I’m one of those people who starts out doing things the most basic, low-tech way — mostly because I hate extraneous objects and clutter. Thus, my initial thoughts surrounding tablet styluses was, who needs ‘em? I have fingers.
Happily, I’m still in possession of those fingers, but under increasing circumstances, I find myself gravitating to the Adobe Ink & Slide pen and ruler set for the precision it affords in my visual work.
When I’m using the specific Adobe mobile apps that Ink & Slide was created for — Illustrator Line and Illustrator Draw and Photoshop Sketch — it’s almost second nature to sign in, pair the pen, and get started. It’s not just a matter of using an instrument rather than my clumsy fingertip, Adobe Ink features attributes like pressure sensitivity, palm rejection and shortcuts, too.

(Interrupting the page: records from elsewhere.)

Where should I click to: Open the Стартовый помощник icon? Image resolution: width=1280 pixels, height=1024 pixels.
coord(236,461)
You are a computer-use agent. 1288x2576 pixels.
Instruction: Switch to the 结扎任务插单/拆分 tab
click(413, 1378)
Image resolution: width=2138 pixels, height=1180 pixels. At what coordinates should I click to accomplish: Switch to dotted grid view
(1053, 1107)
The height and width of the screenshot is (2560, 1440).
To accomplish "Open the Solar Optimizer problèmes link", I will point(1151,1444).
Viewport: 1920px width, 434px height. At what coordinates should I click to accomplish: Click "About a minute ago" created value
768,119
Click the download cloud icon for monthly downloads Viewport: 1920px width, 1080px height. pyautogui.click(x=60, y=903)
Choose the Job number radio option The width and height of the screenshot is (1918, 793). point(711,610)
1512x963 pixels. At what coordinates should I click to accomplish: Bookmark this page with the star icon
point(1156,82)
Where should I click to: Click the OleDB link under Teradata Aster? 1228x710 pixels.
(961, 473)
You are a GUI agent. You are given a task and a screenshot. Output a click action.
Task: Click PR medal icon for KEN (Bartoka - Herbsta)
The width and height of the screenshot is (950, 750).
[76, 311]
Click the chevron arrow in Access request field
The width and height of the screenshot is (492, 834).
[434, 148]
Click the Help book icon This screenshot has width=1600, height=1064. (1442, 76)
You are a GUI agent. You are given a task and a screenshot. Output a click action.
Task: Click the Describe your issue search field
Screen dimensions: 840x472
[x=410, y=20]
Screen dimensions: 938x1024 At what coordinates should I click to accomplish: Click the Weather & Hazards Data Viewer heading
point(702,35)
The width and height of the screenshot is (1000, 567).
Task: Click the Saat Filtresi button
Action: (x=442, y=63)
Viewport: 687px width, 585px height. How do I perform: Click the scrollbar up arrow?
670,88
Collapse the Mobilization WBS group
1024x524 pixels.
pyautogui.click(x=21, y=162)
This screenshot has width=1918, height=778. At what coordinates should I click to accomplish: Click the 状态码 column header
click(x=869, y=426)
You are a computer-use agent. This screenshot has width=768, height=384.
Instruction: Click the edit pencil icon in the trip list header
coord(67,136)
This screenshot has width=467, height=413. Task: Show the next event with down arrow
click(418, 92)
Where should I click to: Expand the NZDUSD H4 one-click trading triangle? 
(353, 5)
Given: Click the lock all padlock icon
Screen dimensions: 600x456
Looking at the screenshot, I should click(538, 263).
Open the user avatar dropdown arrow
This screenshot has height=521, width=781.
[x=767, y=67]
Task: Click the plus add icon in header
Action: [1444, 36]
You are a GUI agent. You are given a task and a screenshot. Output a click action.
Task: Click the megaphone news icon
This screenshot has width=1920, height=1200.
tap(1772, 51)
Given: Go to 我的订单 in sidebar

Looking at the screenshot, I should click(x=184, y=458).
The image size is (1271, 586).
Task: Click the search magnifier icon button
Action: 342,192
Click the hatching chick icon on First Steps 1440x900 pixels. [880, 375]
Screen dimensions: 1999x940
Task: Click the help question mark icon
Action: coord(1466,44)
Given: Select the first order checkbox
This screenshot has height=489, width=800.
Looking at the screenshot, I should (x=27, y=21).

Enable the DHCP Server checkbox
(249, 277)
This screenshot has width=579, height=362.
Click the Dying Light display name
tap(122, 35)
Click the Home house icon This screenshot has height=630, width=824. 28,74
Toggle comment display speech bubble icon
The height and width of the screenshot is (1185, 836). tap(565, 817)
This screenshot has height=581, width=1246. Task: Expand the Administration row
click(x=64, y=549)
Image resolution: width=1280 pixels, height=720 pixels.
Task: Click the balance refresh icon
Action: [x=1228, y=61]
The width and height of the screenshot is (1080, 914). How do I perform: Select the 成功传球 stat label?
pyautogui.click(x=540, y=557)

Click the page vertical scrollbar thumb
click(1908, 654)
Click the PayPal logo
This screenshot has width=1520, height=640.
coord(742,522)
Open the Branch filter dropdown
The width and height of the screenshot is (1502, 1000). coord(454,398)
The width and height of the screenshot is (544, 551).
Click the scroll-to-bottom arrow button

Even for art or photography apps that this tool was not designed for, I also tend to grab my Ink (which uses the same Pixelpoint tip tech as Adonit Jot Touch) to make the job smoother and faster, though not all advanced functions will work with other apps.
The Ink has a beautifully comfortable design that is super lightweight but needs to be used with more recent iPad models such as a fourth generation iPad, iPad Air, iPad Mini or iPad Mini with Retina display.
The pens work with Bluetooth LE, accelerometer data and the iPad’s capacitive touch screen to place the ink point under the stylus tip. The slide is a mechanical, non-connected tool.
This set is not aimed at those on a budget. Adobe has set the price at $200, but the street price, say on Amazon, is about $149 or so. If you don’t need the ruler, you could also save by purchasing the Adonit Jot Touch on its own for $100 or about $75 from Amazon.